4 Plant-Based Lifestyles and What They Mean

For many, a plant-based diet is an easy way to live a healthier lifestyle. Those who follow plant-based diets often choose their lifestyle to support animal rights, limit their environmental impact, or for the health benefits that can come from incorporating the right foods and following proper nutritional guidelines.

As a restauranteur, it’s important to understand the different plant-based lifestyles your customers may be following and craft menu items that suit a growing range of dietary needs. With a growing demand for plant-based alternatives, the food industry has adjusted to create products — such as plant-based cheese and yogurt — that all of your customers can enjoy, regardless of dietary restrictions.

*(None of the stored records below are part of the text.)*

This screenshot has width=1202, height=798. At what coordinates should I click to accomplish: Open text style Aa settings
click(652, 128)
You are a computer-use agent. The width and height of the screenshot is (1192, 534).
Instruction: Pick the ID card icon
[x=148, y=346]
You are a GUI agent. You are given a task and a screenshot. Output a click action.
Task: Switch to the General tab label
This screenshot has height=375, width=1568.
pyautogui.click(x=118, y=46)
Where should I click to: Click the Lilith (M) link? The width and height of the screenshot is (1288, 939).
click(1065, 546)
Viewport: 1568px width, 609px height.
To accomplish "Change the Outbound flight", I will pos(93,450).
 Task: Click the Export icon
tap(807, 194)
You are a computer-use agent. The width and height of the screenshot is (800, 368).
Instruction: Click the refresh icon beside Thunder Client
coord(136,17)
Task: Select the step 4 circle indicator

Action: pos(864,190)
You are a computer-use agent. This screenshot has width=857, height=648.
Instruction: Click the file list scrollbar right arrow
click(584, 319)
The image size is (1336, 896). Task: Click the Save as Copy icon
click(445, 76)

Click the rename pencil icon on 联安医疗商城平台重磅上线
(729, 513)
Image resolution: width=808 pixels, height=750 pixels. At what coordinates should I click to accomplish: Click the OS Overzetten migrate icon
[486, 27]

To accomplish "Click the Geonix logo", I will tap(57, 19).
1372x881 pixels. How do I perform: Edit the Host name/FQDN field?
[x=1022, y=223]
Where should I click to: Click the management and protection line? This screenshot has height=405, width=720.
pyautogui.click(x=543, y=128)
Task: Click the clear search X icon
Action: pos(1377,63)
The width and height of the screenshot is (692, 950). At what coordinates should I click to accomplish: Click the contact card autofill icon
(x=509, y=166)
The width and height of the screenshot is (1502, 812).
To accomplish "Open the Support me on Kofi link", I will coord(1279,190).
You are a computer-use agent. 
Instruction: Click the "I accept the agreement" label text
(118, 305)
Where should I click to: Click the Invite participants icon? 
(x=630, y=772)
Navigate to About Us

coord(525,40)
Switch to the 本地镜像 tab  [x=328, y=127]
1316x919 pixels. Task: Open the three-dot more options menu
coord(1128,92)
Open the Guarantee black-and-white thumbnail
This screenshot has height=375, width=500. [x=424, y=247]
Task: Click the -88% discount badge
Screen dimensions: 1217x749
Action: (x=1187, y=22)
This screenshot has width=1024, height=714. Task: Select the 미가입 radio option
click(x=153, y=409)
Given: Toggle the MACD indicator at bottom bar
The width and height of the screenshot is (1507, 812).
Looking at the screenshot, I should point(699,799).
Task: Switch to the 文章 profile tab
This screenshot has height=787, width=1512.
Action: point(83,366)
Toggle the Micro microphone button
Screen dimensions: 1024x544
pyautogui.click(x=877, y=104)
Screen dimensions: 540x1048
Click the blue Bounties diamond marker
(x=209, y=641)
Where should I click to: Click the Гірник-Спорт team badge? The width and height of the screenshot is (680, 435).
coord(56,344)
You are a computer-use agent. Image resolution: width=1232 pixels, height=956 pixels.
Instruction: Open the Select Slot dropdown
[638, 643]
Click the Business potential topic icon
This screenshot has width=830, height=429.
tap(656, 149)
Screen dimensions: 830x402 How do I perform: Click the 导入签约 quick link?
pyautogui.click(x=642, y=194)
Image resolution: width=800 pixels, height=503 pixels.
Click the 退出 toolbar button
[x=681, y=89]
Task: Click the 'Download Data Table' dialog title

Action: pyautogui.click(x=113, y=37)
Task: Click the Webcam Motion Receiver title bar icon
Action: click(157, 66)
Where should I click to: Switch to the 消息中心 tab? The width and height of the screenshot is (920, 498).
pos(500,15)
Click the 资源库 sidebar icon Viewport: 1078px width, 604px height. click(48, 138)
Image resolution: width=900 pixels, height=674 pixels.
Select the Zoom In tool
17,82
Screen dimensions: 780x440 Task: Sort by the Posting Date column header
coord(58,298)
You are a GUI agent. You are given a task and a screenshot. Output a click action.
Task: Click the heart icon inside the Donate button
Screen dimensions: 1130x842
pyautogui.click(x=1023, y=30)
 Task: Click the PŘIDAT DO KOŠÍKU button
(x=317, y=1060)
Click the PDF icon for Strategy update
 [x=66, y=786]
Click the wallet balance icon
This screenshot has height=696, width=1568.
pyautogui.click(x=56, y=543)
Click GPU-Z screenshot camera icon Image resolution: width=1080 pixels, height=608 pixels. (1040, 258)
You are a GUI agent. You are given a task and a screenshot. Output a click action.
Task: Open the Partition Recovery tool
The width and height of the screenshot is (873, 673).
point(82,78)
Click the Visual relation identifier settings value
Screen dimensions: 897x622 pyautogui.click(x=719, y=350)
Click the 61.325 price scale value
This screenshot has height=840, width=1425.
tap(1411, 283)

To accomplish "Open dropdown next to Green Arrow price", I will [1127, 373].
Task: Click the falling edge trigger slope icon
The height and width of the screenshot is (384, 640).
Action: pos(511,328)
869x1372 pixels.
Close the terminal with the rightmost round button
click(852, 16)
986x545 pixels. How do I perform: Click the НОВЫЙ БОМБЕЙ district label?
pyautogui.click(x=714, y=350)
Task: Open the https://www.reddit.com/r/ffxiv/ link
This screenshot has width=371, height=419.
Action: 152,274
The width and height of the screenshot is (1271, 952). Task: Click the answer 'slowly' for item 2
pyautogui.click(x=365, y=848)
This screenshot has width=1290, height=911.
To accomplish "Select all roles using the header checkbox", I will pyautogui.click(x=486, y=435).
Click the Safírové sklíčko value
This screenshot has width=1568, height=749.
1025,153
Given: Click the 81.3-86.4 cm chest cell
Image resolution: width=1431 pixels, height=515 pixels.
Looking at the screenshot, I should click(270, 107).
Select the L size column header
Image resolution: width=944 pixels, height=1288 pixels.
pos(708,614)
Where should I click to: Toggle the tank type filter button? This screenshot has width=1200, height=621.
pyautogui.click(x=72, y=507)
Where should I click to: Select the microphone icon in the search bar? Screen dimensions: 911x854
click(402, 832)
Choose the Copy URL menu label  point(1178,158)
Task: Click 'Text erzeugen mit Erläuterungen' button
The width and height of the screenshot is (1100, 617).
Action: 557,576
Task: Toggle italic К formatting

Below are four examples of plant-based diets and how to incorporate appropriate dishes into your business’s culinary repertoire.

Veganism

A vegan diet consists of only plant-based foods. It does not allow for any kind of animal products, such as meat, poultry, seafood, eggs, or dairy products. Animal by-products are also restricted in this diet, meaning vegans can’t eat foods such as honey, gelatin, and certain food colorings.

Vegan diets consist instead of products such as soy, legumes, nuts, fruits, vegetables, whole grains, and plant-based alternatives. Because of veganism’s restrictions, people who follow this diet often seek out well-balanced meals to ensure they are not deficient in any nutrients.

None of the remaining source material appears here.